## Requirement
Your task is to give the records again exactly. Leave each picture out.

## Records supplied

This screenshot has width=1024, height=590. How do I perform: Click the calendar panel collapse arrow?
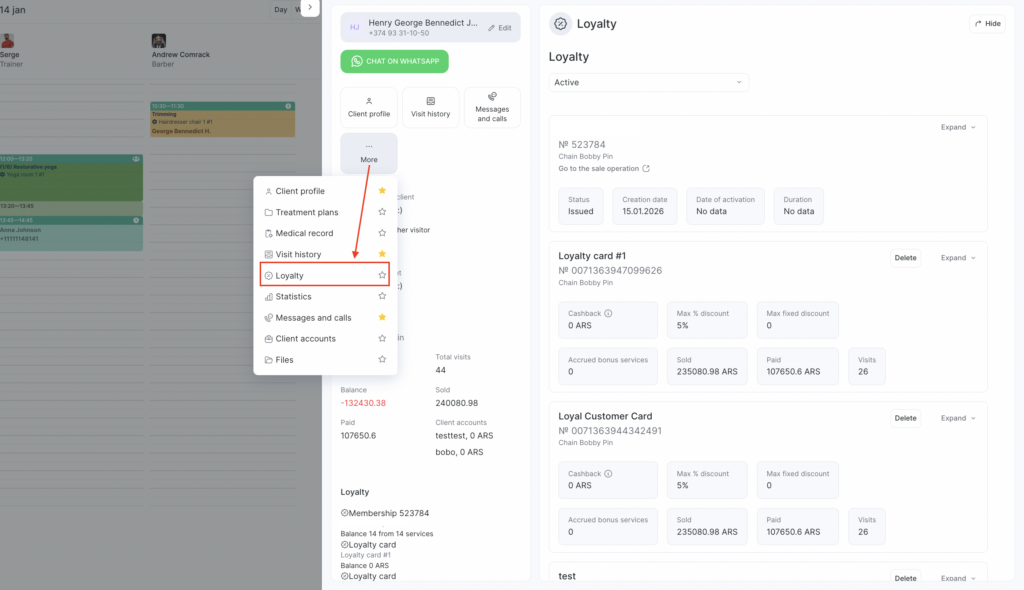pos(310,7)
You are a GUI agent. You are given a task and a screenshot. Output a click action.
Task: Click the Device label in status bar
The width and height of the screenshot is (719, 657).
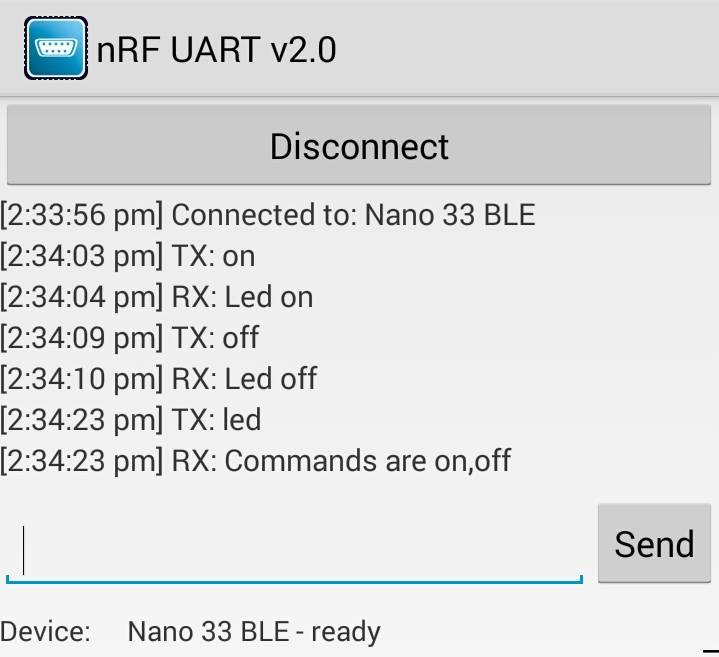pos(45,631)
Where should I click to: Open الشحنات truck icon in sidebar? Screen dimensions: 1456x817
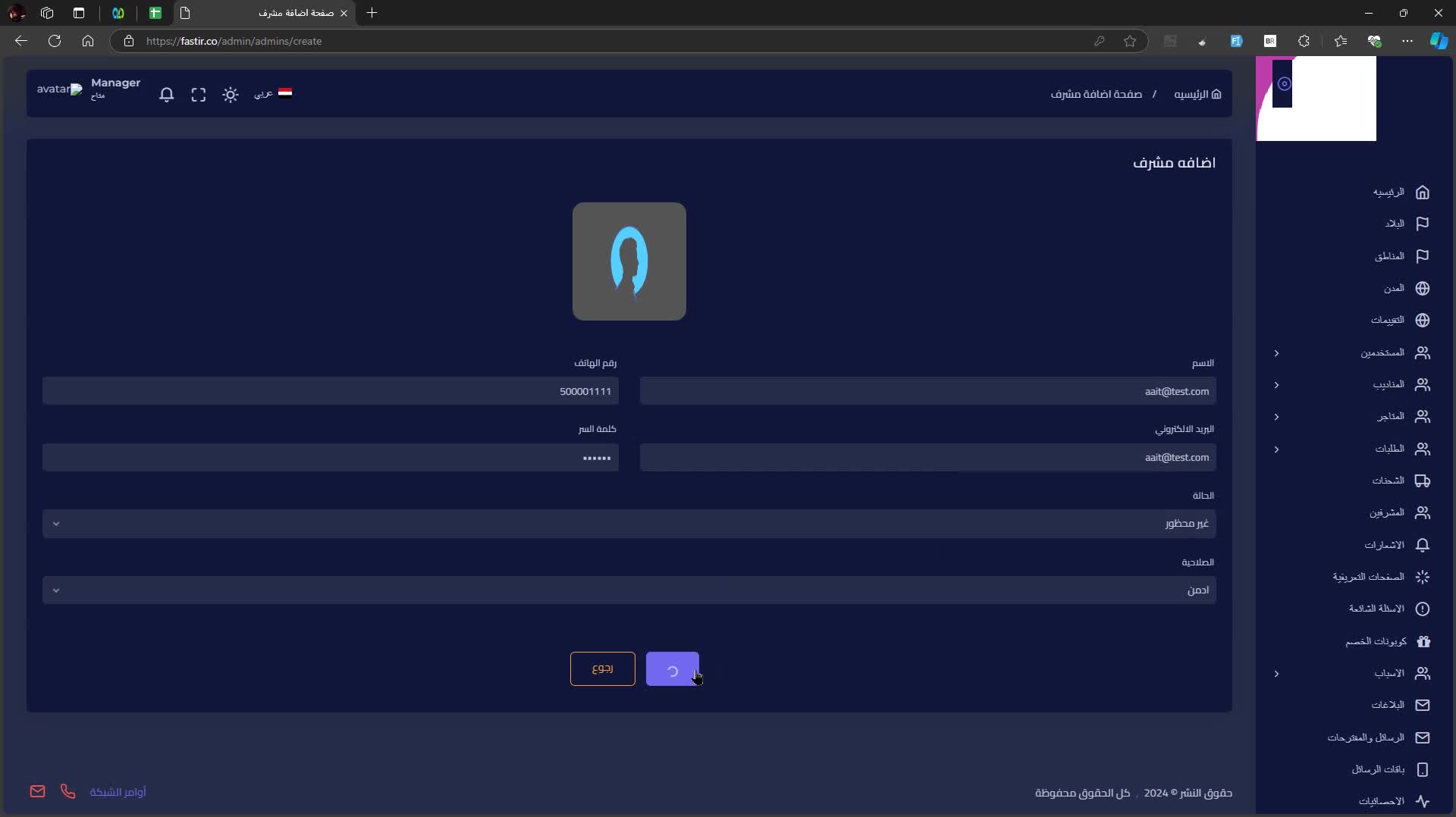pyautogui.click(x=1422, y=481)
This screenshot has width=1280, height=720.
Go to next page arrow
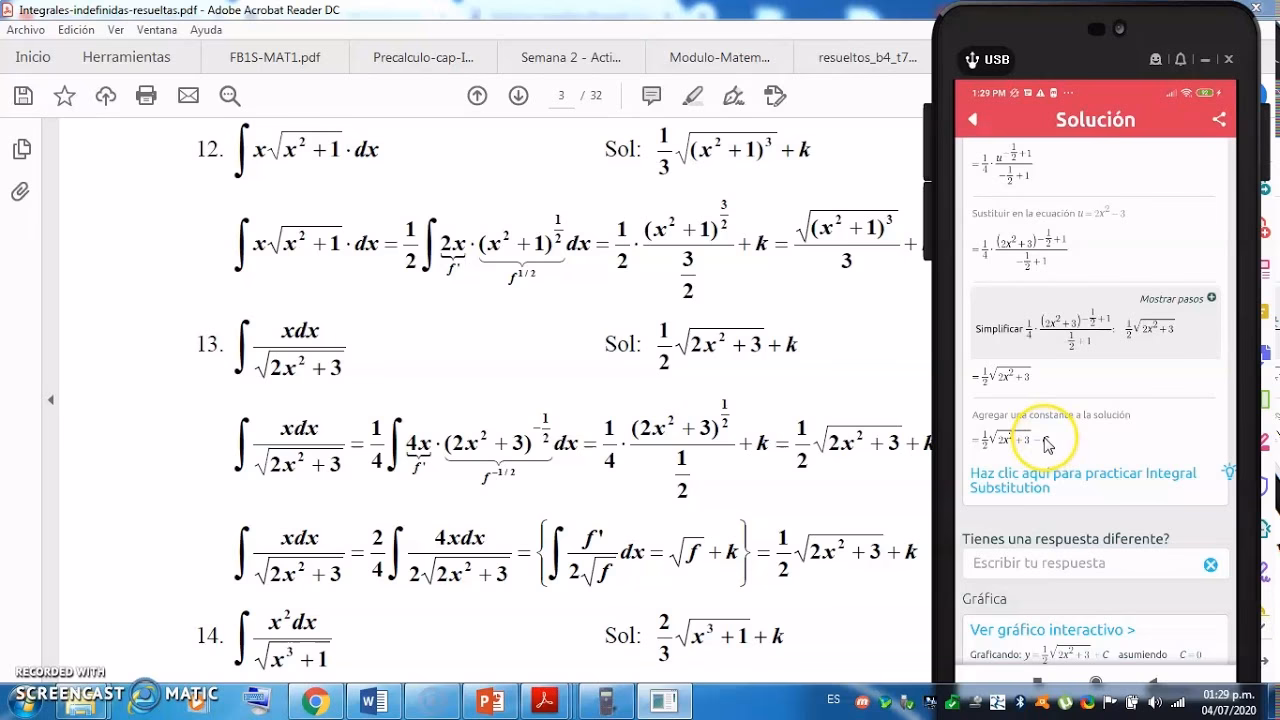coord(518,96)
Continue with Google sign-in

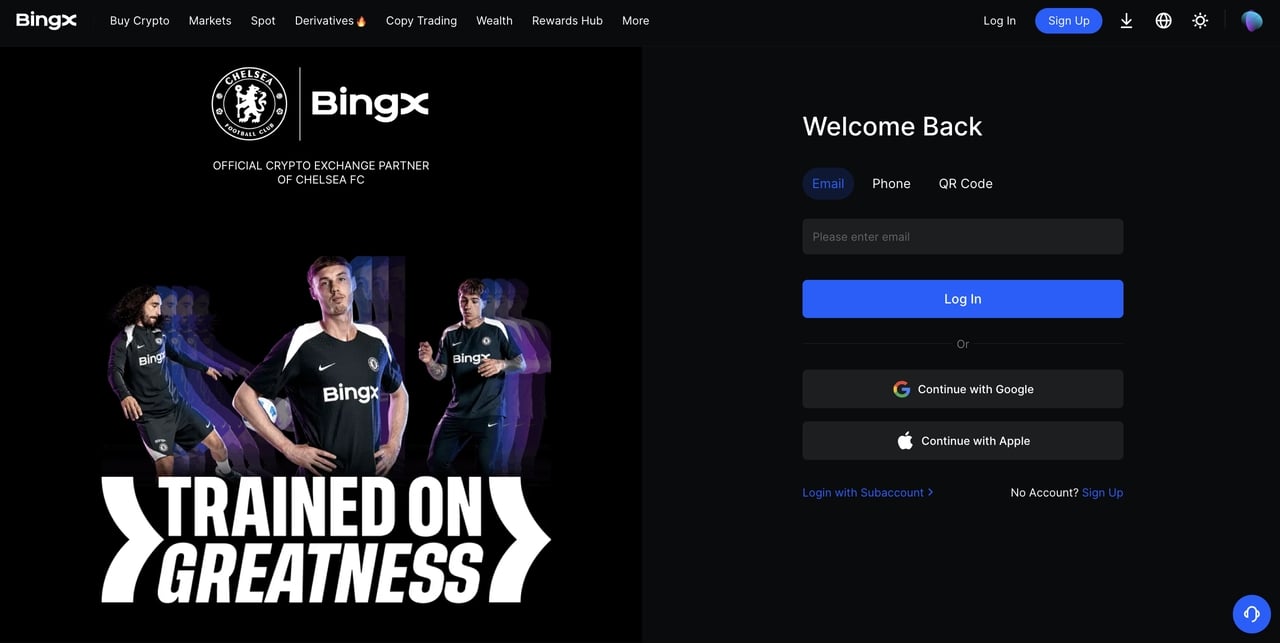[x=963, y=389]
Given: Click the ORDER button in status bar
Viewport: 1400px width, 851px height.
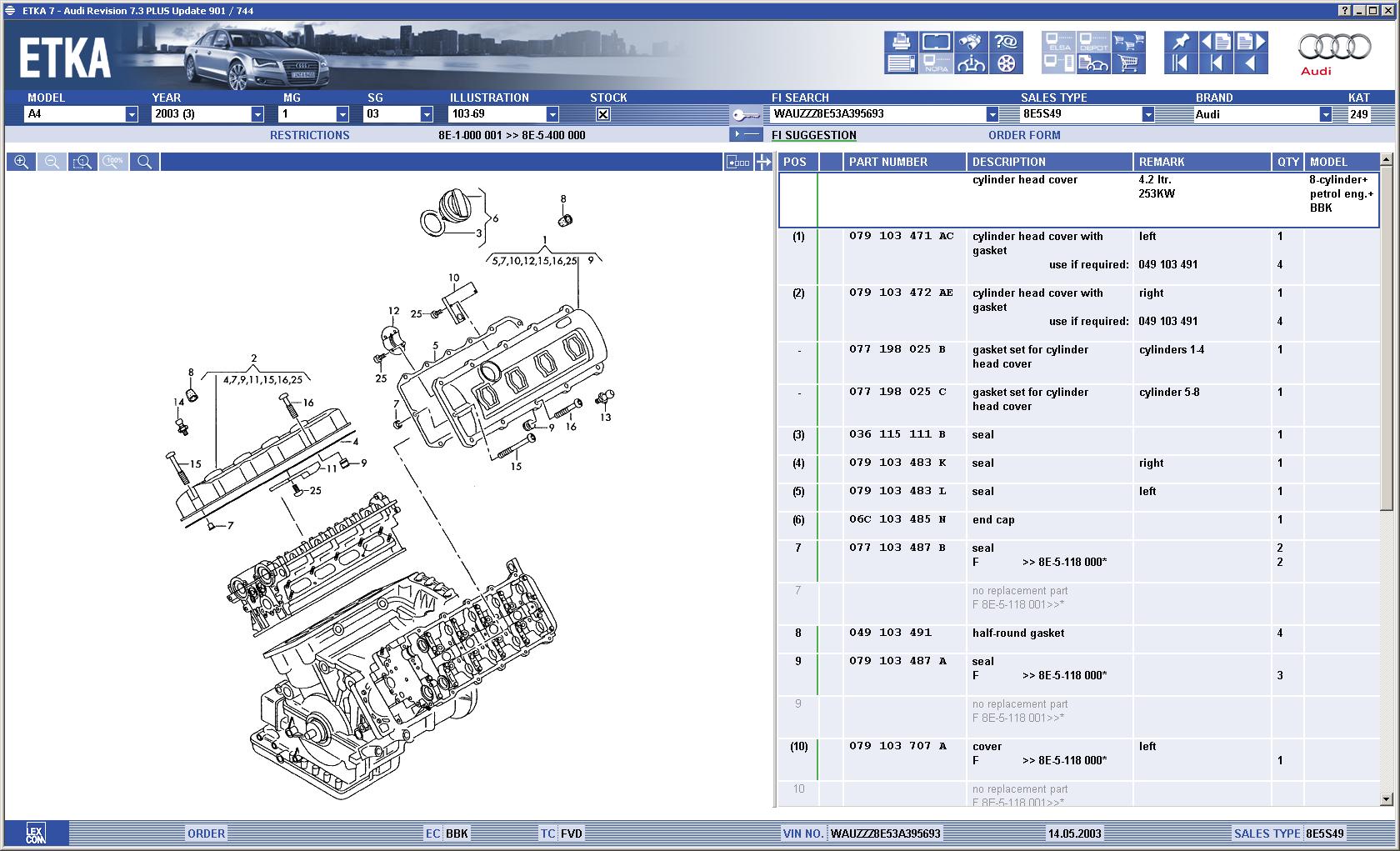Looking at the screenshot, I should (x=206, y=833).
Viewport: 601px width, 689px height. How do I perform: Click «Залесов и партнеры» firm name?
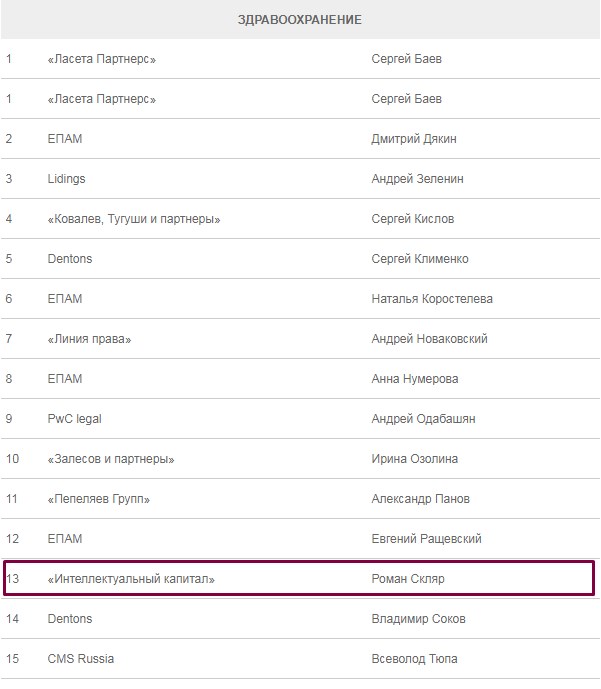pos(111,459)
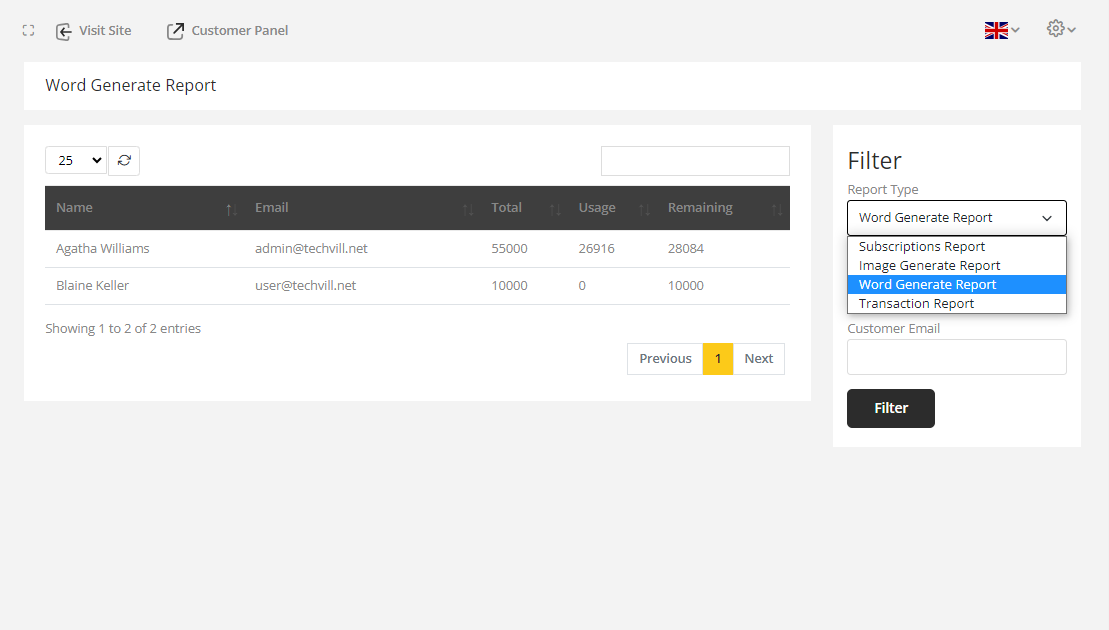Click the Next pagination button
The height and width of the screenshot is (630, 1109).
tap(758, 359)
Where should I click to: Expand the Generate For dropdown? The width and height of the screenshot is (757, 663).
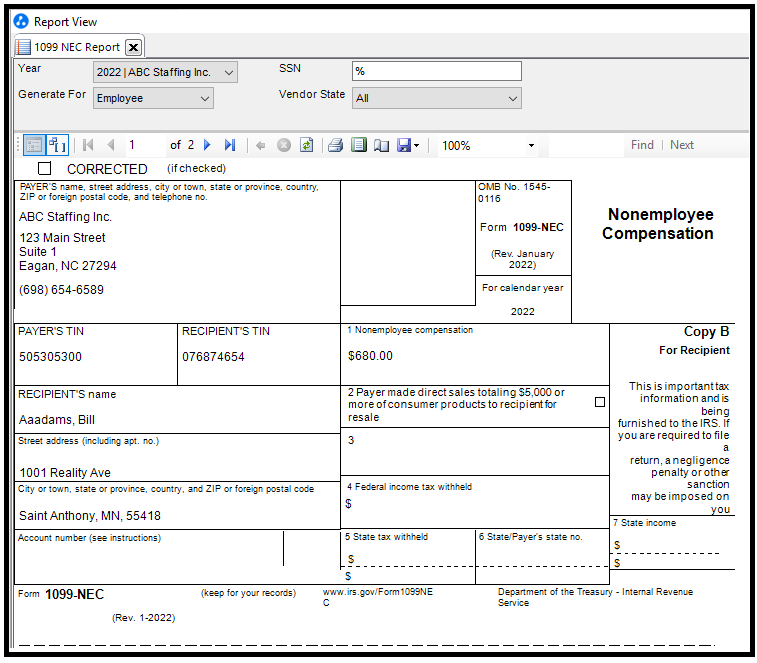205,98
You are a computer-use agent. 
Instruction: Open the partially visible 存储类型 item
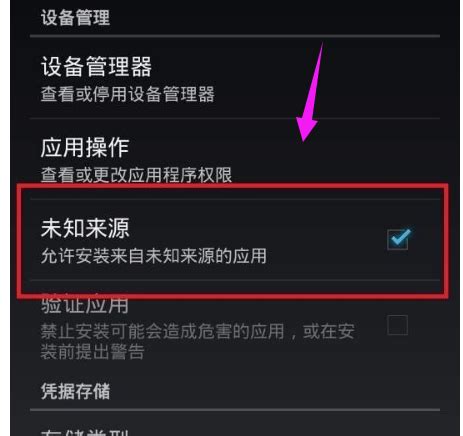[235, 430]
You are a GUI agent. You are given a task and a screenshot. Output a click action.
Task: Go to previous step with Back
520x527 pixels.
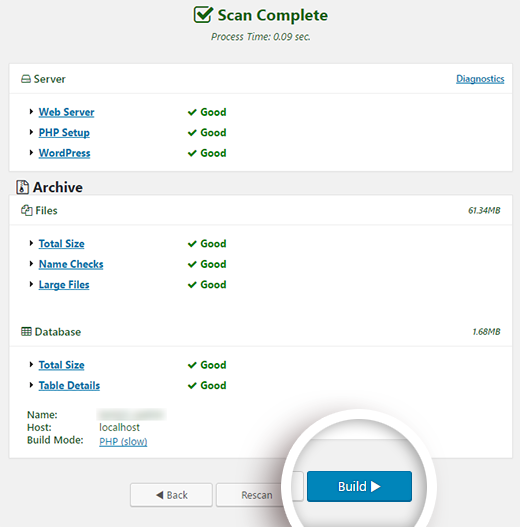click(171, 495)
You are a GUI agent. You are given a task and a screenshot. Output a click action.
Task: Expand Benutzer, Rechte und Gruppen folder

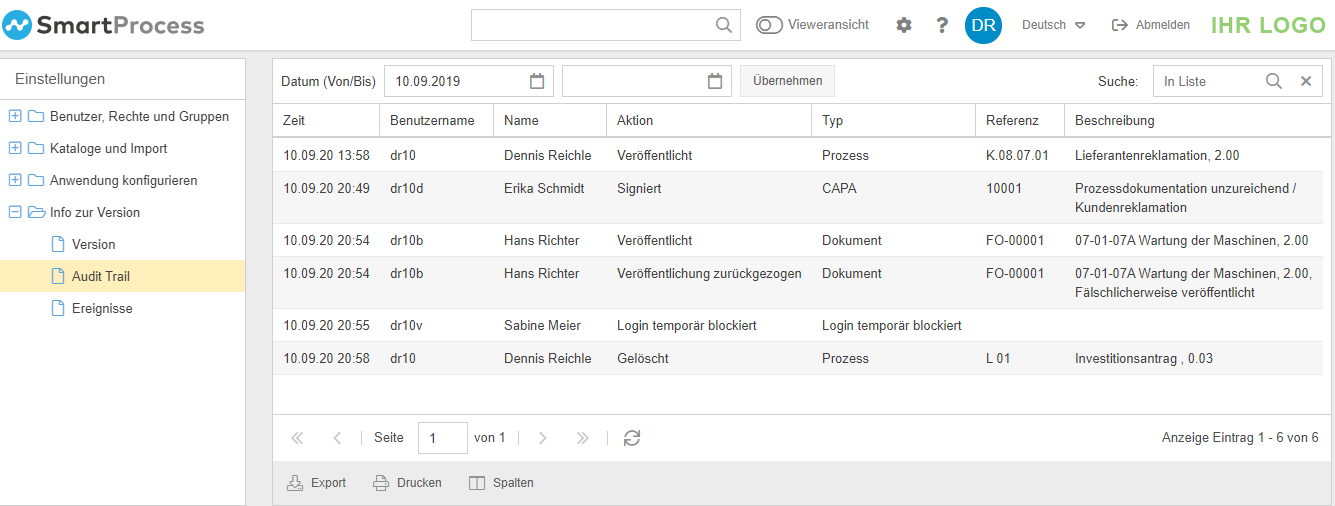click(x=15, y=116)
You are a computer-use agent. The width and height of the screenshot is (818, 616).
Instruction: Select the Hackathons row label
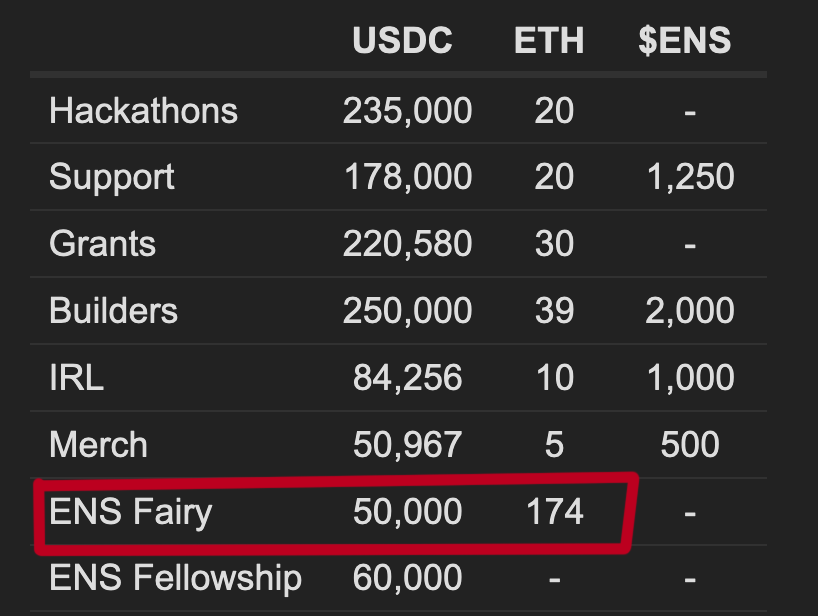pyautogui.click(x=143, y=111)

## Answer
This screenshot has width=1024, height=590. How do I perform: Click the calendar panel collapse arrow?
pos(310,7)
You are a GUI agent. You are given a task and a screenshot. Output a click action.
Task: Click the Device label in status bar
The width and height of the screenshot is (719, 657).
pos(45,631)
Where should I click to: Open الشحنات truck icon in sidebar? Screen dimensions: 1456x817
pyautogui.click(x=1422, y=481)
This screenshot has width=1280, height=720.
Go to next page arrow
coord(518,96)
Continue with Google sign-in

[x=963, y=389]
Given: Click the ORDER button in status bar
Viewport: 1400px width, 851px height.
Looking at the screenshot, I should (x=206, y=833).
Viewport: 601px width, 689px height. How do I perform: Click «Залесов и партнеры» firm name?
pos(111,459)
Click the Next pagination button
The height and width of the screenshot is (630, 1109).
tap(758, 359)
Where should I click to: Expand the Generate For dropdown? The width and height of the screenshot is (757, 663).
205,98
You are a computer-use agent. 
Instruction: Open the partially visible 存储类型 item
[235, 430]
You are a GUI agent. You are given a task and a screenshot. Output a click action.
Task: Go to previous step with Back
520x527 pixels.
click(171, 495)
You are a GUI agent. You are given a task and a screenshot. Output a click action.
Task: Expand Benutzer, Rechte und Gruppen folder

click(x=15, y=116)
You are a computer-use agent. The width and height of the screenshot is (818, 616).
Instruction: Select the Hackathons row label
pyautogui.click(x=143, y=111)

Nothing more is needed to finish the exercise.